# Adoption-all over



## Diane71 (Mar 9, 2013)

Hi after been told no from one council we approached another council and as they all speak to each they have said no as well !! 

And to make matters worse we cannot reapply with them !!

We tried barnardos and they gave us a wee bit of home but again they have said no all for the same reasons as glasgow council, it's as if we have been totally blacklisted 
Why do they all get the final say on our future ?? We would be good parents !! We want a family !! 

Where do we go from here ? As anyone ever had all these knock backs  
I'm devastated


----------



## Barbados Girl (Jul 7, 2012)

Diane, sorry to hear this. What are their reasons? X


----------



## Cassie78 (May 26, 2013)

That sounds horrible for you.  It's hard to advise without knowing the reasons why though.


----------



## Diane71 (Mar 9, 2013)

Basically my partner forgot to tell them them he had a criminal record from 19 years ago !! 
It came back on his disclosure but he really forgot and when it came back on his disclosure he told them everything, he got a fine for £100 for having a hammer shaft in his car !!! 
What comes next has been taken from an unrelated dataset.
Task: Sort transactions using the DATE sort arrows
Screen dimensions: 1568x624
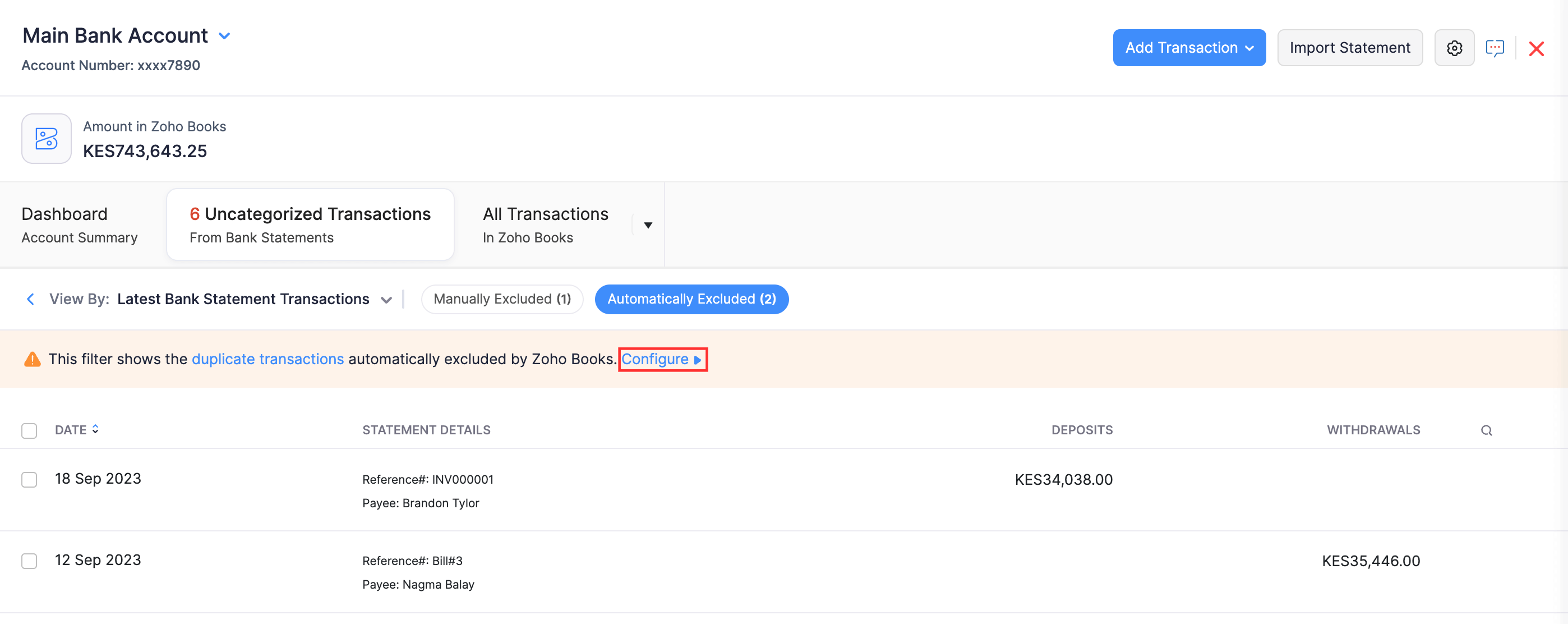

Also because I got a fine for shoplifting in 2011, it was while I was going through IVF and it was a moment of madness I had never done anything like that in my life 
They feel we have with held information from them !!!


----------



## Miny Moo (Jan 13, 2011)

Oh Hun, I feel for you, trouble is at the moment they seem to have far more adopters than children do they afford to be picky, the only advise I can give you is to phone the AUK help line and see if they can offer you any advice.


----------



## oliver222 (Oct 8, 2009)

Sorry to hear that you have had no luck with other la. As miny moo says maybe phone auk for advise.


----------



## GoofyGirl (Apr 1, 2013)

Oh no sorry to read this Diane. 
Hope AUK can give some good advice. 
There must be a VA that will accept you, maybe in a few months or something. Sounds very unfair. 

Wishing you the very best
GG xxxx


----------



## Cassie78 (May 26, 2013)

A hammer shaft!! Isn't that just a work tool you can but at any diy store?  Why on earth did he get charged for that! No wonder he forgot.  
IVF does make you think irrationally, is there no way you can convince them it was due to hormones etc. maybe a letter of support from GP? 
Unfortunately I have being told by many previous adopters that the one thing SW hate is people not being honest.  Surley they must know that you generally forgot as you would have known it would be on the DBS form anyway.
I do hope it all works out for you. You could ask for advice on the adoption uk site. They can be quite brutal but also do have great honest advice xxx


----------



## Diane71 (Mar 9, 2013)

Thankyou 

For all ur advice 

Yes a hammer shaft is a work tool and that is exactly what it was for he had it in the back of his car and was stopped by the police for a random check and the decided to check the car and was fined for having a criminal weapon !!! 

I did explain that I was stressed at the time of shop lifting as we were on our 3 rd IVF 

Is Auk a website chat forum ??


----------



## Cassie78 (May 26, 2013)

Yes it is.  It's called adoption uk. You just have to register like you do on here.


----------



## Miny Moo (Jan 13, 2011)

AUK also have a help phone line as well that you can ring for advice.


----------